During her tenure, Whitney Young expanded extracurricular and athletics offerings alongside academics, a balance Kenner publicly emphasized. In 2019 the school opened the Michelle Obama Athletic Complex, a multimillion-dollar facility named for the school’s notable alumna; Kenner said the field project had been in the works for years.

Kenner announced her retirement in April 2022 and was honored at a school pep rally in May; Rickey Harris was selected as her successor in August 2022.

== Notable events and controversies ==

=== Student newspaper confiscation (1996) ===
In her first year as principal, Kenner confiscated approximately 2,000 copies of the Whitney Young Beacon senior issue after a teacher complained about a quoted criticism; reporting at the time described the copies as destroyed.

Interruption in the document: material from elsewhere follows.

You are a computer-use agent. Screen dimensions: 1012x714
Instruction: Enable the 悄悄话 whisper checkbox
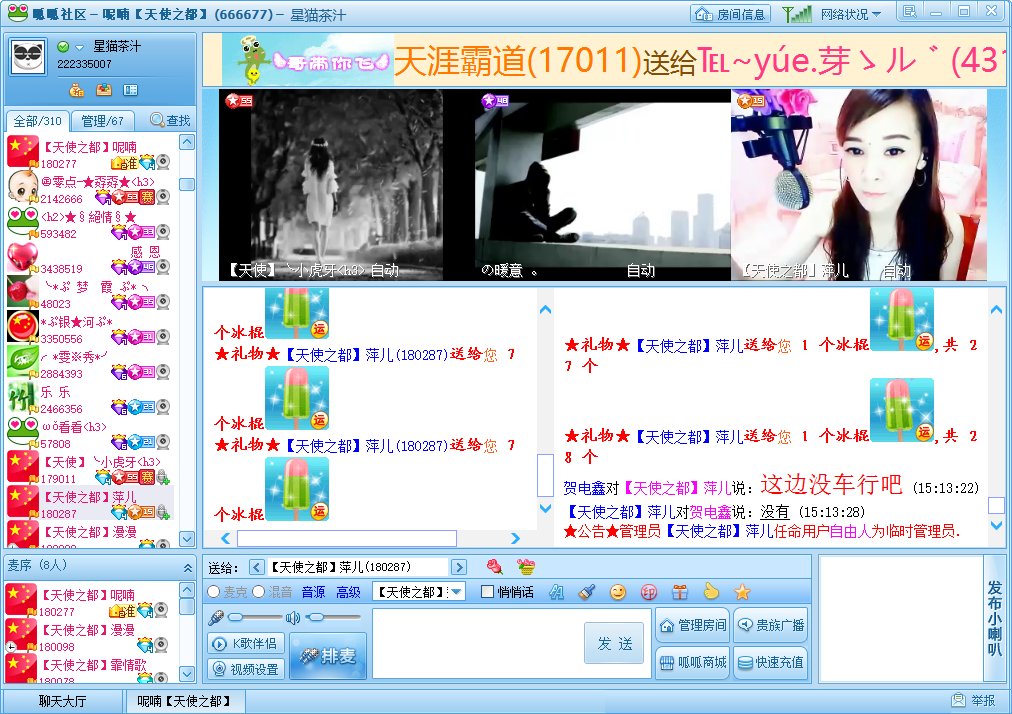tap(489, 591)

=== Selective-admissions probe (2009) ===
Amid scrutiny of "principal pick" admissions at selective CPS schools, Kenner was subpoenaed and testified before a federal grand jury. Media coverage reported that aldermen had contacted her regarding admissions for relatives or constituents; Kenner said she used principal picks to diversify the school and that her choices largely graduated.

=== Facilities oversight (2016-2019) ===
CPS’s inspector general reported that Whitney Young suffered losses from below-market, off-the-books pool rentals tied to a former swim coach; Kenner received a reprimand and later a five-day suspension for oversight failures.

=== Petition and community criticism (2020) ===
During protests following George Floyd’s murder in 2020, a petition called for Kenner’s resignation; coverage noted hundreds of signatures and broader debate in the school community. "The only thing I’ve ever tried to do is get our black kids educated so they have the opportunity to be part of this world," Kenner said. "Nobody is going to push me out. I’m not resigning. I still have a lot of work to do for my African American students."

=== Staff misconduct case (2021) ===
After reporting by the Chicago Sun-Times on allegations regarding cross-country coach Robert Geiger’s inappropriate conduct, CPS removed the coach; critics faulted the school’s failure to respond sooner.

== Later activities ==
After retiring, Kenner remained active in civic discourse and, in 2023, publicly endorsed Paul Vallas in Chicago’s mayoral race, citing their prior work during his CPS tenure.

== Personal life ==
Kenner has long emphasized athletics in her own life; she was a cheerleader at Ohio University and has been a recreational tennis player for decades. She has an adult son; at the time of her retirement she also mentioned spending more time with a granddaughter and a soon-to-be-born grandson.

Kenner and Whitney Young students appeared in the 2020 Netflix documentary Becoming, centered on alumna Michelle Obama.